Arthur Powys

Personal information
- Full name: Arthur Littleton Powys
- Born: 17 October 1842 Thrapston, Northamptonshire, England
- Died: 8 October 1875 (aged 32) Alexandra Colony, Santa Fe Province, Argentina
- Relations: Richard Powys (brother) Walter Powys (brother)

Domestic team information
- 1863-64 to 1867-68: Canterbury
- Source: Cricinfo, 20 October 2020

= Arthur Powys =

New Zealand cricketer

Arthur Powys (17 October 1842 - 8 October 1875) was a New Zealand cricketer. He played in four first-class matches for Canterbury from 1863 to 1868.

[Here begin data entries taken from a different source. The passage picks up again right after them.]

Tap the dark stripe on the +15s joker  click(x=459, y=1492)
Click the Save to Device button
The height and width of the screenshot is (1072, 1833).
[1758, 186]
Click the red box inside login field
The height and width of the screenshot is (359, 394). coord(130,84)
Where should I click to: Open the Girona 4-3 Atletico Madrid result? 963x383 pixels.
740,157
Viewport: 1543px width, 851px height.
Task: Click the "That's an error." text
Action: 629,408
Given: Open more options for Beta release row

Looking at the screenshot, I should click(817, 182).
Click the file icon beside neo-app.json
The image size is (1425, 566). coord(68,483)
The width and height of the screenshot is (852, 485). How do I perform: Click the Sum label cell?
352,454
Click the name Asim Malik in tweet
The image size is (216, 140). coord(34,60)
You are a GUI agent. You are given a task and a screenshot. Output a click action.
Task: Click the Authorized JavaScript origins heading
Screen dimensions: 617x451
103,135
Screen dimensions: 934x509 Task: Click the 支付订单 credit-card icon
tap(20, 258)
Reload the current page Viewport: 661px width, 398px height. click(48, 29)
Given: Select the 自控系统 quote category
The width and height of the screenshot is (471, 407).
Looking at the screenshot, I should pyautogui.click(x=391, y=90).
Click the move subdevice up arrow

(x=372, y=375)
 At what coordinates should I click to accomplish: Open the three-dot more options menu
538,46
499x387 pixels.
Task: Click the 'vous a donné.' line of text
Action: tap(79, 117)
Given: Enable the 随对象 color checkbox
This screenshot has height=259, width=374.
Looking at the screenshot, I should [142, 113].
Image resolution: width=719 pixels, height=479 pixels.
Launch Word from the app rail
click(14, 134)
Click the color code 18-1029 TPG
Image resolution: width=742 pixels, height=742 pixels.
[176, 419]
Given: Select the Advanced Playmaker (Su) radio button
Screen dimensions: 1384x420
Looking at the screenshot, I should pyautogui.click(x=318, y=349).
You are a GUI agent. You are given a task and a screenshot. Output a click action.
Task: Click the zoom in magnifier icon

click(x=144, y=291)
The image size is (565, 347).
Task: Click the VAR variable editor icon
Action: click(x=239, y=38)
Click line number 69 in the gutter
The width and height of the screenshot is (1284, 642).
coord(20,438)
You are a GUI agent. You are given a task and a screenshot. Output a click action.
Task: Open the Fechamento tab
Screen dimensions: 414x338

Powys was born in Northamptonshire. He took the first catch in New Zealand first-class cricket in the match against Otago in January 1864 when he caught Charles Morris off the bowling of John Stevens for 1. A useful slow bowler and wicket-keeper, he captained Canterbury several times before returning to England in 1868. His brother Richard also played for Canterbury in the 1860s.

Powys was the first farmer in the Canterbury region to use steam-powered machinery. He imported the machinery from England in 1866 to use on his farm at Waipara, north of Christchurch.

Powys died in Argentina, where he was one of the settlers in the Alexandra Colony in Santa Fe Province in the 1870s. He died on 8 October 1875, one of a number of the colonists who were killed by the local indigenous inhabitants.